Brazil’s public sector reform bill advances through congress

A bill that aims to shrink the state by cutting public sector pay and benefits has passed the committee stage in Brazil’s lower chamber of congress.
The constitutional amendment – part of the government’s wider reform plan – seeks to impose austerity measures on public servants’ payrolls, as well as tighten job performance criteria and change the terms and length of new employee contracts. It would also give president Jair Bolsonaro powers to eliminate public sector jobs and bodies and restructure government departments without congressional approval.
Congressman Marcel Van Hattem of Brazil’s centre-right Novo Party, said: “We are proud to back this reform that will modernize our public services,” adding “we just have to reform the state”, Reuters reported.
Civil servant labour unions have resisted the bill over concerns it could lead to sudden dismissals and cuts to employee benefits. Though the bill would not affect the salaries or terms of current public sector workers, new and future public servants will see an end to retroactive pay rises, more than 30 days annual holiday, and any additional service-based leave. Military personnel, lawmakers and magistrates would be exempt.
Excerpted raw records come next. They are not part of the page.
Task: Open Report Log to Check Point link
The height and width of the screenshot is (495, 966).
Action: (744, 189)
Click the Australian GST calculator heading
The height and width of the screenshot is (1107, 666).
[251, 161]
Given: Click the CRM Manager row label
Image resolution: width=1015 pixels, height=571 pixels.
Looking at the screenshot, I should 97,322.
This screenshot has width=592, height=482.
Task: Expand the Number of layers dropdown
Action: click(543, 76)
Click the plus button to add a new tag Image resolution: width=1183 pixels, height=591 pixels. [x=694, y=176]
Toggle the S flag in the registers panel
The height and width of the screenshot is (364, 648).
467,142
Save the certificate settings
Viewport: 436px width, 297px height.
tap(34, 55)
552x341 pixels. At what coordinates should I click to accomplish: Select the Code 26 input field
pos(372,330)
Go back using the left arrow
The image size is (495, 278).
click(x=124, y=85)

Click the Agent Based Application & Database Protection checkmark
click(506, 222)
There are also concerns over what wider reforms may mean for long-serving civil servants. Francisco Gaetani, former executive secretary of Brazil’s Ministry of Planning, Budget and Management, said the biggest challenge of public sector reform is what to do with the current workforce.
“Can you retrain older people for ICT jobs? In a very limited way, you can. But there are legal problems, because some careers are very rigid, so you can’t relocate them,” he said. “If we make the government more flexible, we can have a more ‘permanent-flexible workforce’. It’s a paradox, but it means internalising rotation.”
Balancing Brazil’s books
Brazil’s government first brought the constitutional reform bill to congress in September 2020 in a bid to reduce spending on public sector salaries and pensions. In 2019, spending on public sector pay and benefits reached almost 14% of the country’s GDP, the 15th highest spend of 142 countries according to World Bank data.
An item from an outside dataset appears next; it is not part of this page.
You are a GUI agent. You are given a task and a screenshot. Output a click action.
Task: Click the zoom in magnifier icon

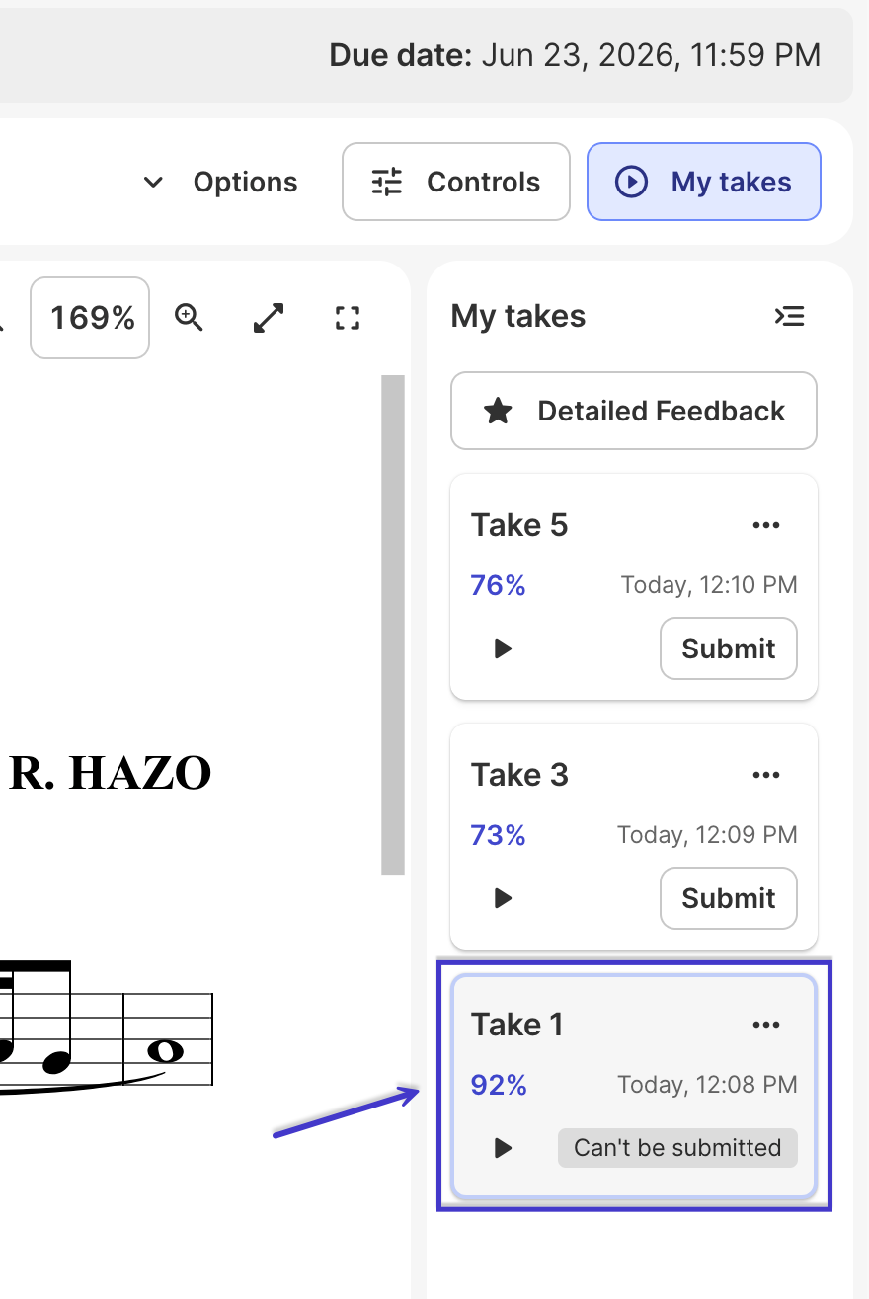[189, 317]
Speaking on a panel at the World Bank earlier this month, Gaetani said: “We’re spending a lot on things we consider important, but where are the results? Sometimes you’re spending on important things, but you’re spending badly.”
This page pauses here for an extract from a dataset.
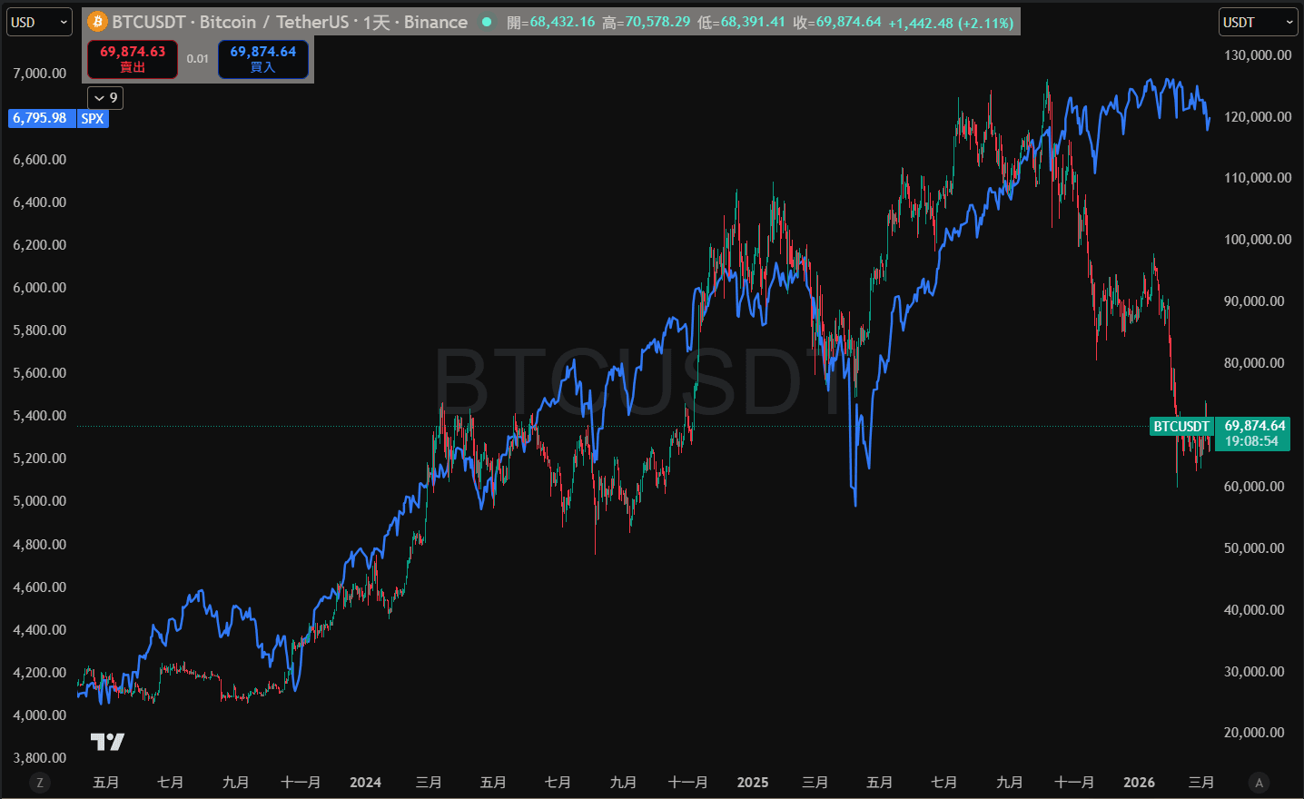Toggle the SPX comparison symbol label
1304x799 pixels.
92,118
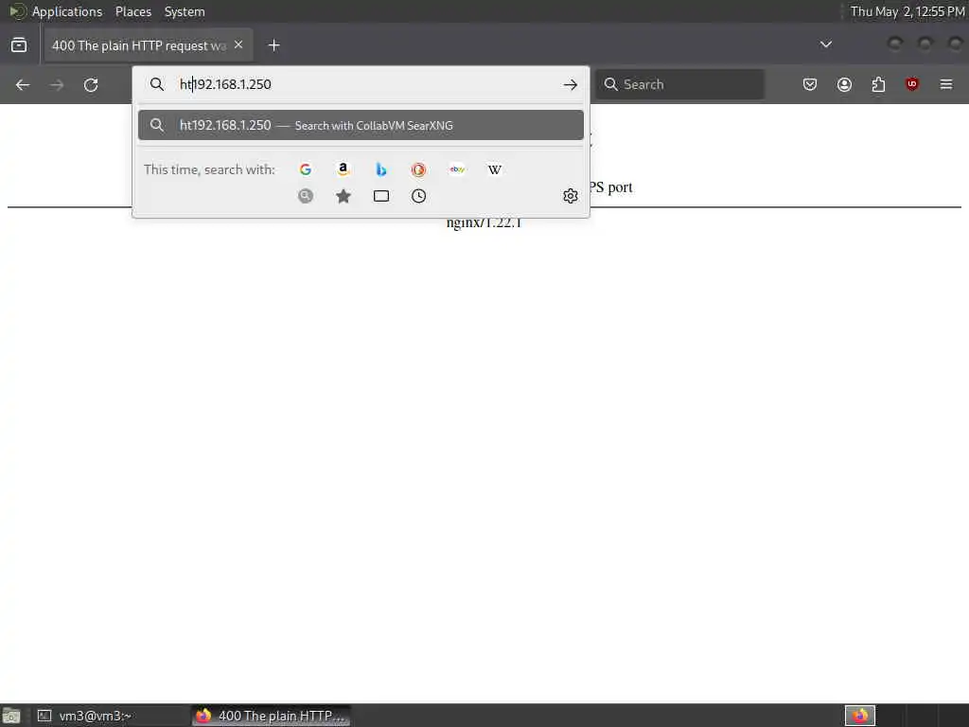Search this time with Amazon

pos(343,169)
For the bill to pass, three-fifths of the plenary will need to give its support, a prospect thought to be likely due to the country’s swollen budget deficit. Though the current deficit is 65% down on the previous year, it is still uncomfortably large at R$73.6bn (US$14.5bn).
With an election looming in 2022, Brazil’s government is having to push hard for reforms to keep private investors confident in its ability to scale back the state. It has promised investors a break-up of monopolies, as well as the marketisation of key utilities and postal services.
In August last year, two of Brazil’s top economic officials quit, complaining of the lack of progress on the economic and administrative reform programme.